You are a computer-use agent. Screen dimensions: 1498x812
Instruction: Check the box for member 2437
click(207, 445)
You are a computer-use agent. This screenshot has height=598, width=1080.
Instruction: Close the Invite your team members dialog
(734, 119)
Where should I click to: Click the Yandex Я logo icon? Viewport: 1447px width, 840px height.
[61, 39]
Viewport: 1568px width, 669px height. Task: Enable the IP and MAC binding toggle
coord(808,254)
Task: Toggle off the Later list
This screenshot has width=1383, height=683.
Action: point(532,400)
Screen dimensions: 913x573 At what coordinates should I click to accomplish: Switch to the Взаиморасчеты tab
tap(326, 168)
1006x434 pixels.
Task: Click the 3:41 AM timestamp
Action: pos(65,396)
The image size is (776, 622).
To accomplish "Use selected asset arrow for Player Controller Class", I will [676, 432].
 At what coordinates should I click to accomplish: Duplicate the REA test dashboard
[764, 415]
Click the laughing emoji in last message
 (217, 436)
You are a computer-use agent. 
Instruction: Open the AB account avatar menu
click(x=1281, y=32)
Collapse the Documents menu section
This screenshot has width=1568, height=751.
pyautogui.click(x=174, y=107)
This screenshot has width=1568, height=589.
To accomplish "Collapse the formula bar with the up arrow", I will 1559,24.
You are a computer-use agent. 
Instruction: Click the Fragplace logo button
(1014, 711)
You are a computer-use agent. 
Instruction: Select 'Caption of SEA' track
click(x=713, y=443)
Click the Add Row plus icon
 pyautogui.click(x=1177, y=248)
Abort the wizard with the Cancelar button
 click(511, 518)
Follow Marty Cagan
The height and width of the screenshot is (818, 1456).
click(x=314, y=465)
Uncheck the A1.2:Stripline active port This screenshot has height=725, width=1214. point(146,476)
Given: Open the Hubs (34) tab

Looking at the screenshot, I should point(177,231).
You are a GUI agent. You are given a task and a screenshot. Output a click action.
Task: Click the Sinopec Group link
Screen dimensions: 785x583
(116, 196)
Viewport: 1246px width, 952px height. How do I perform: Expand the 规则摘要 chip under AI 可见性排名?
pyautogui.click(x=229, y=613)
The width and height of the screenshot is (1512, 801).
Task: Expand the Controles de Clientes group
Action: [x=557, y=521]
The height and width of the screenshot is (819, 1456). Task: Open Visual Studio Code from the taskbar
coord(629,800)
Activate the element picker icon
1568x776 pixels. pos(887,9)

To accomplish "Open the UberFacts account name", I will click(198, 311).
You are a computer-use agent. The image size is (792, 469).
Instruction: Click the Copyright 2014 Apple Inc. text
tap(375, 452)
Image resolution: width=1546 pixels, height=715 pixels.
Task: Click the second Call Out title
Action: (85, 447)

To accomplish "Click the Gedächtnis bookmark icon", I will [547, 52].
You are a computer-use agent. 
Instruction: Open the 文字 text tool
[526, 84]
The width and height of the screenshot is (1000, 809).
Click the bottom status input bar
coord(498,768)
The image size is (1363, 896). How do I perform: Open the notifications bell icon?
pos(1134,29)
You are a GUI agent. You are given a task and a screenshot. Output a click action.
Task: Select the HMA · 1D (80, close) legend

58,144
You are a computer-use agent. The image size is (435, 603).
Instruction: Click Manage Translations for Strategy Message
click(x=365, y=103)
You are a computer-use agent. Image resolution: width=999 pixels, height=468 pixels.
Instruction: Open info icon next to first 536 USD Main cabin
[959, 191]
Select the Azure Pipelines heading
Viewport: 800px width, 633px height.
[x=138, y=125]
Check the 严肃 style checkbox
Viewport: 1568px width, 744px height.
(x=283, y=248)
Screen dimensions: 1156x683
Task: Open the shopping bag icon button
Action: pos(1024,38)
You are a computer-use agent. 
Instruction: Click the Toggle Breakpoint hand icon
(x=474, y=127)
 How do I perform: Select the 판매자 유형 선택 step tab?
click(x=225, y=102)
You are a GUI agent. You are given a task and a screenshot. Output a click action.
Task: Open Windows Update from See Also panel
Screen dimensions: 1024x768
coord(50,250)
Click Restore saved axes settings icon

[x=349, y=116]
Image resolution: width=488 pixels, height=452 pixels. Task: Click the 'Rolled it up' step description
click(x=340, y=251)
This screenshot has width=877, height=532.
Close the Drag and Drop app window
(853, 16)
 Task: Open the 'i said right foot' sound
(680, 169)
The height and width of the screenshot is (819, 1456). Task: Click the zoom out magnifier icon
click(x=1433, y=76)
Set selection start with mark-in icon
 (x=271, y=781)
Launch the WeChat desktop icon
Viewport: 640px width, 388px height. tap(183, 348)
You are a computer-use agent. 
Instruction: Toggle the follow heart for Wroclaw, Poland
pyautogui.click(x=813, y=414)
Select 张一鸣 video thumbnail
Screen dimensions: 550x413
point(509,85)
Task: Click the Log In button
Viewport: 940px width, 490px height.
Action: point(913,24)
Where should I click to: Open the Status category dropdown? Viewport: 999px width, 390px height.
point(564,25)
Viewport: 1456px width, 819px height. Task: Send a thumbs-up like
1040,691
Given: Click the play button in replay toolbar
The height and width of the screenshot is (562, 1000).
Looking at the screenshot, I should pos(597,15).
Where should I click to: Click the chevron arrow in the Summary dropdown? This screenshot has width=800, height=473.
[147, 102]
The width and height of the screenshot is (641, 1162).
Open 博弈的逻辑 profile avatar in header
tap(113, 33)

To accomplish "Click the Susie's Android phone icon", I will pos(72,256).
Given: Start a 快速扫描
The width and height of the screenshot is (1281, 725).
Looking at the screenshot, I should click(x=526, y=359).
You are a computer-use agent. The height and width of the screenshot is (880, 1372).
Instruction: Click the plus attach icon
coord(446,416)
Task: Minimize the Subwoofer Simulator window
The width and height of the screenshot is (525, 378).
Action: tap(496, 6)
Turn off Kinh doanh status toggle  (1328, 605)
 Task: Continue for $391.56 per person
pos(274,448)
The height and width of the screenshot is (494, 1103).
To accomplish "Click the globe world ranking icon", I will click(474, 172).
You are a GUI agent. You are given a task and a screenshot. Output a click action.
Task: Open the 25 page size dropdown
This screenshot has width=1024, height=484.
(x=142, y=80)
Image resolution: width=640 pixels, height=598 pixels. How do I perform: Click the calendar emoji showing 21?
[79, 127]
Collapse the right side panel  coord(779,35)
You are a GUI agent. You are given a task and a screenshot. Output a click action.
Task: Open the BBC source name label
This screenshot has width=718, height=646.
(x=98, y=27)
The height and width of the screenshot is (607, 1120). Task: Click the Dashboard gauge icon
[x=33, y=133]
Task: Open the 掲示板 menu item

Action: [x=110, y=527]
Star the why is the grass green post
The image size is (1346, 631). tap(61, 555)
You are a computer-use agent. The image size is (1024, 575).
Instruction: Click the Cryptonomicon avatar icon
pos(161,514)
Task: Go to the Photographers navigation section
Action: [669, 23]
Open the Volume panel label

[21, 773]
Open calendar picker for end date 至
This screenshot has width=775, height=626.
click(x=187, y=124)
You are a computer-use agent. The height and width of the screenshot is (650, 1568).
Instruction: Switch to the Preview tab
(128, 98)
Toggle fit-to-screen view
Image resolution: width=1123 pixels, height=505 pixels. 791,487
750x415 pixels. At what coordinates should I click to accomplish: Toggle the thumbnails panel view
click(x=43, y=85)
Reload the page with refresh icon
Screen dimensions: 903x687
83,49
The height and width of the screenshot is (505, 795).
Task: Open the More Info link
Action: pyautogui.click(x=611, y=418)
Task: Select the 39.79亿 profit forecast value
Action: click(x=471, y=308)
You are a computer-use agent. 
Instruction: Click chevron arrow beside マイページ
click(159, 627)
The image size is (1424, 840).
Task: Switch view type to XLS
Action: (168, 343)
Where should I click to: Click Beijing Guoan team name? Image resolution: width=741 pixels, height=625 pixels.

- Instruction:
Rewrite all of the items above, replacing "computer-use agent" with "screen agent" and keeping everything else unchanged.

- Solution below:
You are a screen agent. Screen dimensions: 1498x812
Instruction: Check the box for member 2437
click(207, 445)
You are a screen agent. This screenshot has height=598, width=1080.
Instruction: Close the Invite your team members dialog
(734, 119)
Where should I click to: Click the Yandex Я logo icon? Viewport: 1447px width, 840px height.
[61, 39]
Viewport: 1568px width, 669px height. Task: Enable the IP and MAC binding toggle
coord(808,254)
Task: Toggle off the Later list
This screenshot has width=1383, height=683.
Action: point(532,400)
Screen dimensions: 913x573 At what coordinates should I click to accomplish: Switch to the Взаиморасчеты tab
tap(326, 168)
1006x434 pixels.
Task: Click the 3:41 AM timestamp
Action: pos(65,396)
The image size is (776, 622).
To accomplish "Use selected asset arrow for Player Controller Class", I will [676, 432].
 At what coordinates should I click to accomplish: Duplicate the REA test dashboard
[764, 415]
Click the laughing emoji in last message
 (217, 436)
You are a screen agent. 
Instruction: Open the AB account avatar menu
click(x=1281, y=32)
Collapse the Documents menu section
This screenshot has width=1568, height=751.
pyautogui.click(x=174, y=107)
This screenshot has width=1568, height=589.
To accomplish "Collapse the formula bar with the up arrow", I will 1559,24.
You are a screen agent. 
Instruction: Click the Fragplace logo button
(1014, 711)
You are a screen agent. 
Instruction: Select 'Caption of SEA' track
click(x=713, y=443)
Click the Add Row plus icon
 pyautogui.click(x=1177, y=248)
Abort the wizard with the Cancelar button
 click(511, 518)
Follow Marty Cagan
The height and width of the screenshot is (818, 1456).
click(x=314, y=465)
Uncheck the A1.2:Stripline active port This screenshot has height=725, width=1214. point(146,476)
Given: Open the Hubs (34) tab

Looking at the screenshot, I should point(177,231).
You are a GUI agent. You are given a task and a screenshot. Output a click action.
Task: Click the Sinopec Group link
Screen dimensions: 785x583
(116, 196)
Viewport: 1246px width, 952px height. How do I perform: Expand the 规则摘要 chip under AI 可见性排名?
pyautogui.click(x=229, y=613)
The width and height of the screenshot is (1512, 801).
Task: Expand the Controles de Clientes group
Action: [x=557, y=521]
The height and width of the screenshot is (819, 1456). Task: Open Visual Studio Code from the taskbar
coord(629,800)
Activate the element picker icon
1568x776 pixels. pos(887,9)

To accomplish "Open the UberFacts account name", I will click(198, 311).
You are a screen agent. The image size is (792, 469).
Instruction: Click the Copyright 2014 Apple Inc. text
tap(375, 452)
Image resolution: width=1546 pixels, height=715 pixels.
Task: Click the second Call Out title
Action: (85, 447)

To accomplish "Click the Gedächtnis bookmark icon", I will [547, 52].
You are a screen agent. 
Instruction: Open the 文字 text tool
[526, 84]
The width and height of the screenshot is (1000, 809).
Click the bottom status input bar
coord(498,768)
The image size is (1363, 896). How do I perform: Open the notifications bell icon?
pos(1134,29)
You are a GUI agent. You are given a task and a screenshot. Output a click action.
Task: Select the HMA · 1D (80, close) legend

58,144
You are a screen agent. The image size is (435, 603).
Instruction: Click Manage Translations for Strategy Message
click(x=365, y=103)
You are a screen agent. Image resolution: width=999 pixels, height=468 pixels.
Instruction: Open info icon next to first 536 USD Main cabin
[959, 191]
Select the Azure Pipelines heading
Viewport: 800px width, 633px height.
[x=138, y=125]
Check the 严肃 style checkbox
Viewport: 1568px width, 744px height.
(x=283, y=248)
Screen dimensions: 1156x683
Task: Open the shopping bag icon button
Action: pos(1024,38)
You are a screen agent. 
Instruction: Click the Toggle Breakpoint hand icon
(x=474, y=127)
 How do I perform: Select the 판매자 유형 선택 step tab?
click(x=225, y=102)
You are a GUI agent. You are given a task and a screenshot. Output a click action.
Task: Open Windows Update from See Also panel
Screen dimensions: 1024x768
coord(50,250)
Click Restore saved axes settings icon

[x=349, y=116]
Image resolution: width=488 pixels, height=452 pixels. Task: Click the 'Rolled it up' step description
click(x=340, y=251)
This screenshot has width=877, height=532.
Close the Drag and Drop app window
(853, 16)
 Task: Open the 'i said right foot' sound
(680, 169)
The height and width of the screenshot is (819, 1456). Task: Click the zoom out magnifier icon
click(x=1433, y=76)
Set selection start with mark-in icon
 (x=271, y=781)
Launch the WeChat desktop icon
Viewport: 640px width, 388px height. tap(183, 348)
You are a screen agent. 
Instruction: Toggle the follow heart for Wroclaw, Poland
pyautogui.click(x=813, y=414)
Select 张一鸣 video thumbnail
Screen dimensions: 550x413
point(509,85)
Task: Click the Log In button
Viewport: 940px width, 490px height.
Action: point(913,24)
Where should I click to: Open the Status category dropdown? Viewport: 999px width, 390px height.
point(564,25)
Viewport: 1456px width, 819px height. Task: Send a thumbs-up like
1040,691
Given: Click the play button in replay toolbar
The height and width of the screenshot is (562, 1000).
Looking at the screenshot, I should pos(597,15).
Where should I click to: Click the chevron arrow in the Summary dropdown? This screenshot has width=800, height=473.
[147, 102]
The width and height of the screenshot is (641, 1162).
Open 博弈的逻辑 profile avatar in header
tap(113, 33)

To accomplish "Click the Susie's Android phone icon", I will pos(72,256).
Given: Start a 快速扫描
The width and height of the screenshot is (1281, 725).
Looking at the screenshot, I should click(x=526, y=359).
You are a screen agent. The height and width of the screenshot is (880, 1372).
Instruction: Click the plus attach icon
coord(446,416)
Task: Minimize the Subwoofer Simulator window
The width and height of the screenshot is (525, 378).
Action: tap(496, 6)
Turn off Kinh doanh status toggle  (1328, 605)
 Task: Continue for $391.56 per person
pos(274,448)
The height and width of the screenshot is (494, 1103).
To accomplish "Click the globe world ranking icon", I will click(474, 172).
You are a GUI agent. You are given a task and a screenshot. Output a click action.
Task: Open the 25 page size dropdown
This screenshot has width=1024, height=484.
(x=142, y=80)
Image resolution: width=640 pixels, height=598 pixels. How do I perform: Click the calendar emoji showing 21?
[79, 127]
Collapse the right side panel  coord(779,35)
You are a GUI agent. You are given a task and a screenshot. Output a click action.
Task: Open the BBC source name label
This screenshot has width=718, height=646.
(x=98, y=27)
The height and width of the screenshot is (607, 1120). Task: Click the Dashboard gauge icon
[x=33, y=133]
Task: Open the 掲示板 menu item

Action: [x=110, y=527]
Star the why is the grass green post
The image size is (1346, 631). tap(61, 555)
You are a screen agent. The image size is (1024, 575).
Instruction: Click the Cryptonomicon avatar icon
pos(161,514)
Task: Go to the Photographers navigation section
Action: [669, 23]
Open the Volume panel label

[21, 773]
Open calendar picker for end date 至
This screenshot has width=775, height=626.
click(x=187, y=124)
You are a screen agent. The height and width of the screenshot is (650, 1568).
Instruction: Switch to the Preview tab
(128, 98)
Toggle fit-to-screen view
Image resolution: width=1123 pixels, height=505 pixels. 791,487
750x415 pixels. At what coordinates should I click to accomplish: Toggle the thumbnails panel view
click(x=43, y=85)
Reload the page with refresh icon
Screen dimensions: 903x687
83,49
The height and width of the screenshot is (505, 795).
Task: Open the More Info link
Action: pyautogui.click(x=611, y=418)
Task: Select the 39.79亿 profit forecast value
Action: click(x=471, y=308)
You are a screen agent. 
Instruction: Click chevron arrow beside マイページ
click(159, 627)
The image size is (1424, 840).
Task: Switch view type to XLS
Action: (168, 343)
Where should I click to: Click Beijing Guoan team name? Image resolution: width=741 pixels, height=625 pixels.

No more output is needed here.